OMEGA Core has had one API since Phase 3: the Evidence API. It queries Docker, PostgreSQL, Ollama and the host system, and returns live platform state over HTTP. Read-only. Stateless. An observer.
The obvious next step was to be able to send a prompt to one of the installed models and get a response back. One endpoint. The dependency on Ollama is already there. The implementation would be straightforward.
But the endpoint would have been wrong in the Evidence API.
What the Evidence API is for
The Evidence API has one job: tell you what is happening on the platform right now. Docker container states, service health, model inventory, system metrics. Every endpoint is a read. Nothing it does changes the state of anything else.
That constraint is deliberate. When you are building a security evaluation platform, having an authoritative read-only evidence layer is foundational. It is the thing you trust when you are debugging, auditing or evaluating the platform. Its value comes from what it does not do as much as what it does.
Adding a /query endpoint — something that sends a prompt to a language model and returns a response — would dissolve that constraint. The service would no longer be purely observing the platform. It would be actively using it. The conceptual boundary breaks, and with it the clarity about what the Evidence API is for.
More concretely: inference has different characteristics to evidence collection. It is slow rather than fast. It is stateful within a session. It has security considerations — prompt injection, model abuse, rate limiting — that have no equivalent in read-only state queries. The security assessment of these two services looks completely different. Keeping them separate means you can assess them separately.
Naming the first thing properly
Before building the second service, there was a naming problem to fix.
The Evidence API was named omegacore-api. That name made sense with one API. With two, it is ambiguous. Which one is “the API”? Ambiguous names are maintenance debt — they become traps in documentation, scripts, monitoring rules, and the heads of everyone working on the platform.
So the rename happened first. Container name, Python package, compose stack, directory — everything changed from omegacore-api to omegacore-evidence. The directory structure was reorganised so both services live under api/ at the repository root: api/evidence/ and api/inference/.
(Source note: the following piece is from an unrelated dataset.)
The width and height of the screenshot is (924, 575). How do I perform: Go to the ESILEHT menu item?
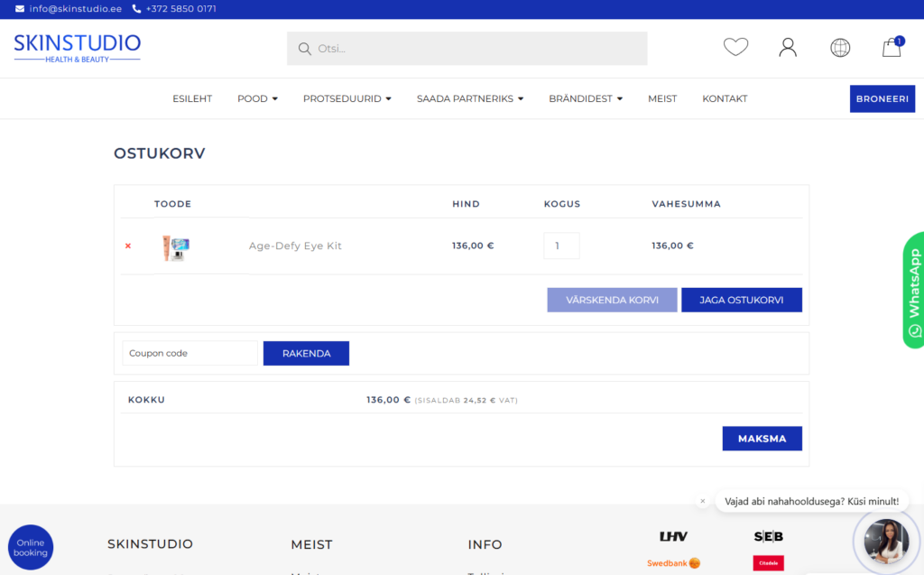click(192, 98)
The rename was one commit. Done early, the cost was low. Done after a year of accumulated tooling and documentation, it becomes a project.
The rule is simple: name things for what they do, not what they are. “API” is a type. “Evidence” is a purpose.
The Inference API
The Inference API is a FastAPI application at port 8001. It exposes four endpoints:
POST /query— accepts a model name and a prompt, returns the response and duration in millisecondsGET /models— lists available Ollama modelsGET /healthGET /version
It communicates with omegacore-ollama via omega_internal using container name resolution. Bound to 10.10.1.94:8001 on the LAN.
Model selection is explicit. Every query names the model it wants. You cannot send a prompt without specifying a model. This is a deliberate design decision: on a platform with multiple specialist role models, choosing the right model for the task is not a preference — it is a consequential choice that should be visible and intentional.
The omega-query.sh script wraps the API for use from the command line:
./scripts/omega-query.sh ask omega-threat-analyst 'What is prompt injection?'
./scripts/omega-query.sh ask 'What is the capital of France?'
./scripts/omega-query.sh models
The second form uses llama3.2:1b as the default. The first form names the model explicitly.
What this changes
The platform now has two distinct API surfaces:
| Service | Port | Purpose |
|---|---|---|
omegacore-evidence | 8000 | Read-only platform observation |
omegacore-inference | 8001 | Governed AI query layer |
The Evidence API tells you what is running. The Inference API lets you use it.
That separation also means Claude Code — the AI assistant used to build and maintain OMEGA Core — can query the platform’s own models directly as part of engineering work. Model inventory visible via /models. Prompts sendable to any installed model via /query. This is directly useful for the GAIPS lab work beginning 2026-07-01: probing models for hallucination, comparing responses across models for the same adversarial prompt, and collecting the output as documented evidence rather than manual notes.
The compose structure
Each service has its own compose stack under compose/:
compose/
evidence/
docker-compose.yml
inference/
docker-compose.yml
Independent lifecycle. Independent deployment. The inference stack can be stopped, rebuilt or replaced without touching the evidence stack. Both connect to omega_internal for cross-stack communication with Ollama and the data layer.
This is the same pattern used throughout OMEGA Core: one concern per stack, shared networking for what needs to communicate, nothing coupled that does not have to be.